Ziel 1 ->
Gib die Zeilen der Liste unverändert wieder, beginnend mit der Zeile, die „Given: Open the Performance tab“ enthält, und endend mit der Zeile, die „Image resolution: width=1093“ enthält, beide eingeschlossen.

20 Jahre nach der Wiedervereinigung verschwinden die Überreste der DDR mit jedem Tag ein bisschen mehr. Am Sonntag sind die Erfindungen an der Reihe: Die Schutzfrist für die letzten DDR-Patente läuft aus.

Noch am 2. Oktober 1990 wurde eine ganze Reihe von Patenten angemeldet, das letzte unter der Nummer DD 298 536. Die Erfindung trägt die sperrige Bezeichnung „Vorrichtung zur Vi-Veränderung für Schraubenverdichter mit kombinierter Vi- und Teillastverstellung“. Es ist ein Teil, das in riesige Kühlmaschinen eingesetzt wird und sein Erfinder, Dieter Mosemann, ist so etwas wie der ostdeutsche Bill Gates der Kältemaschinentechnik.

Quelldatensätze ->

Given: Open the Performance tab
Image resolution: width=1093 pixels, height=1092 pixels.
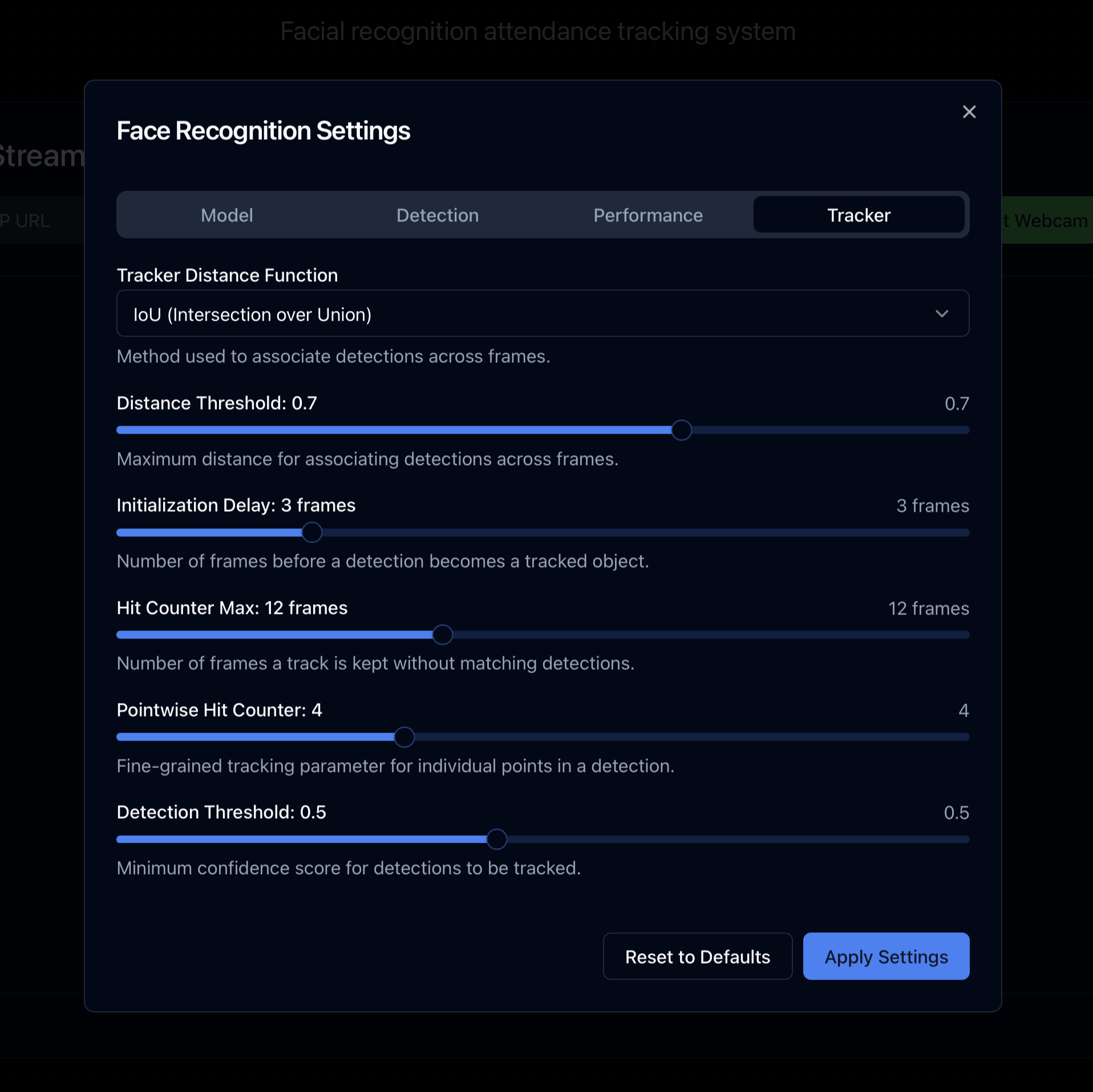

* * *

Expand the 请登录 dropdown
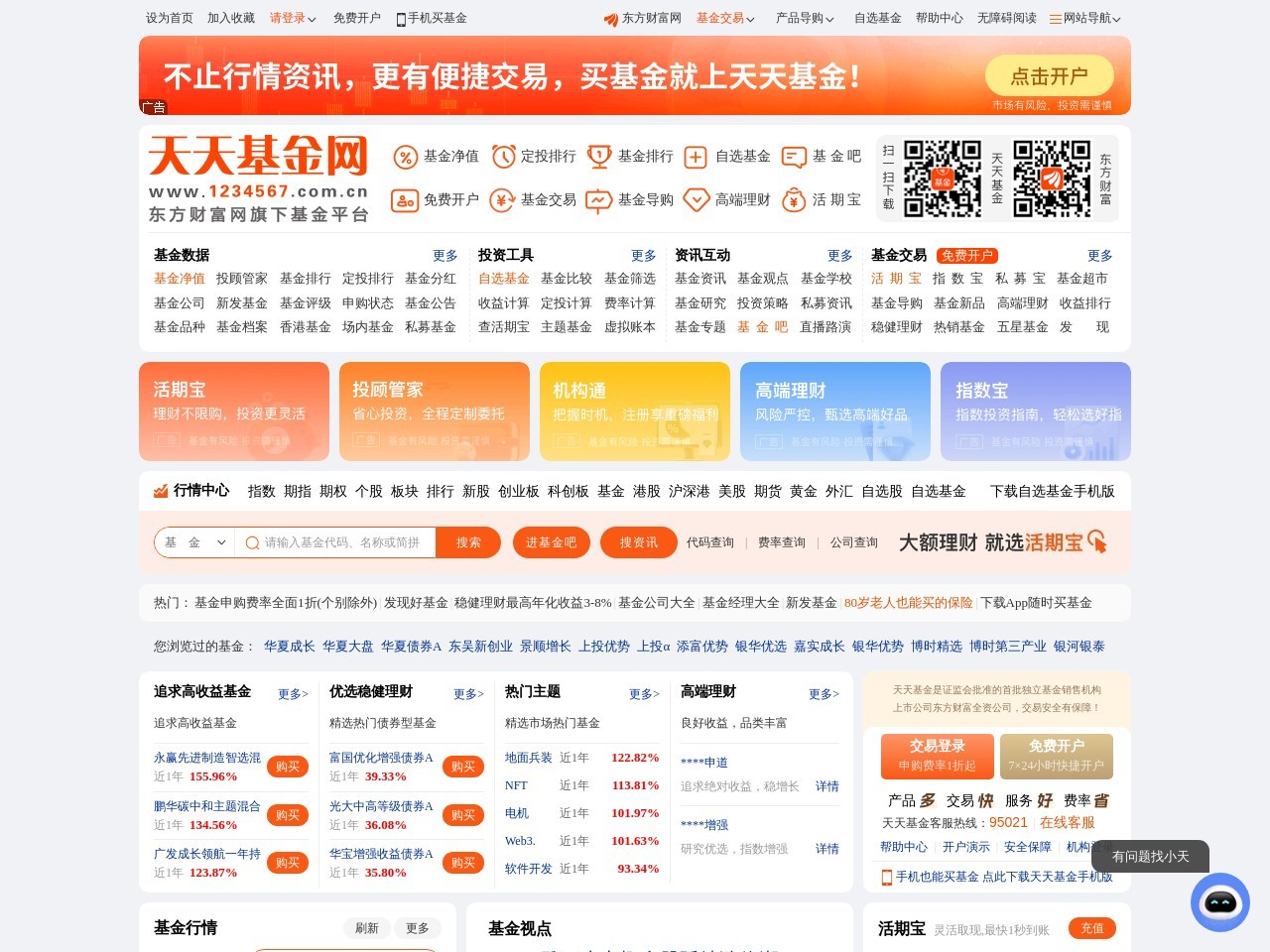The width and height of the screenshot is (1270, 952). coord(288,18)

...

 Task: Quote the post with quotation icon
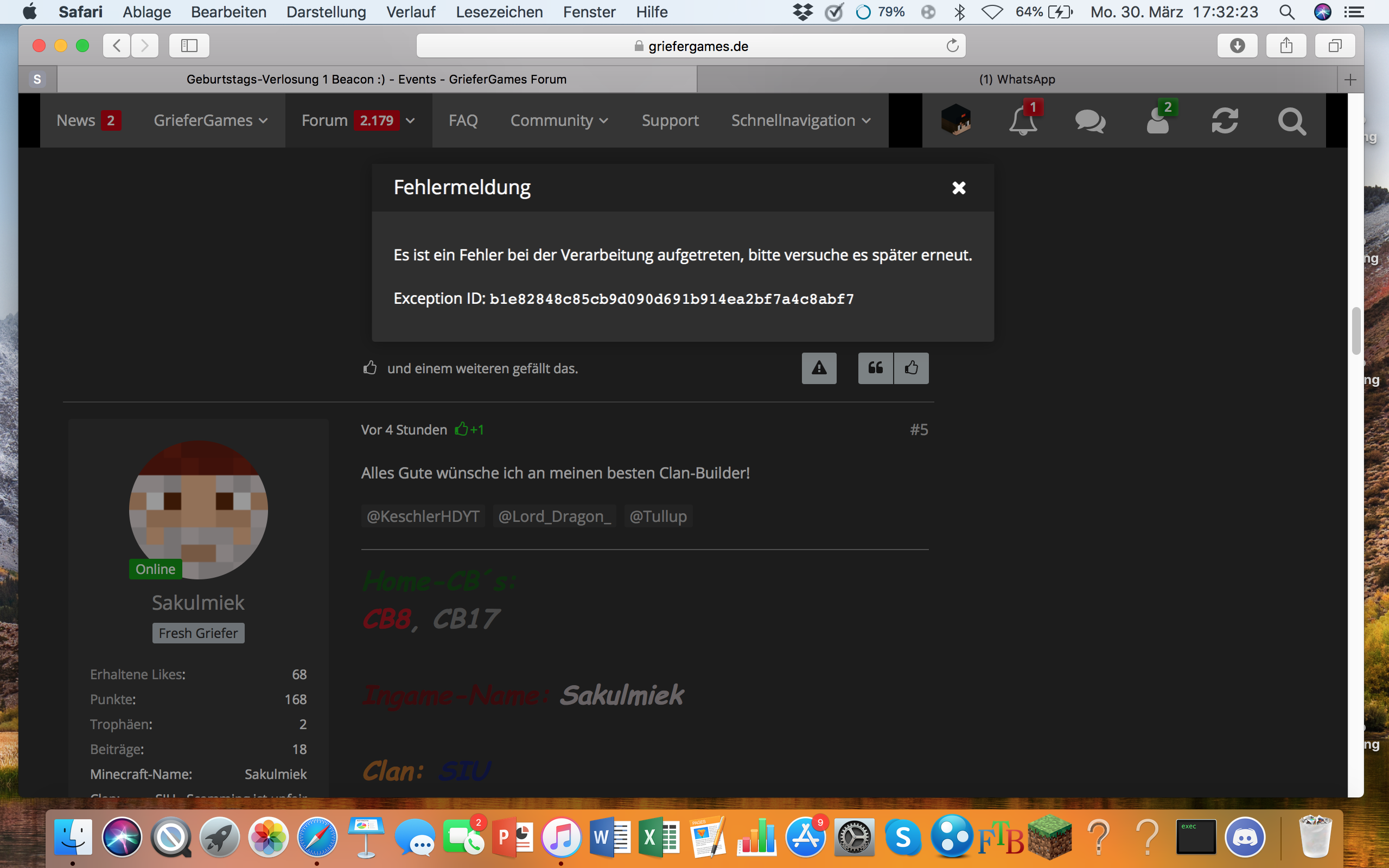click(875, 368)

Ziel 2 ->
Unter welcher Nummer wurde laut dem Text über die DDR-Patente das letzte Patent angemeldet?

Schriftliche Antwort 1 ->
Given: Open the Performance tab
Image resolution: width=1093 pixels, height=1092 pixels.

Schriftliche Antwort 2 ->
Unter der Nummer DD 298 536.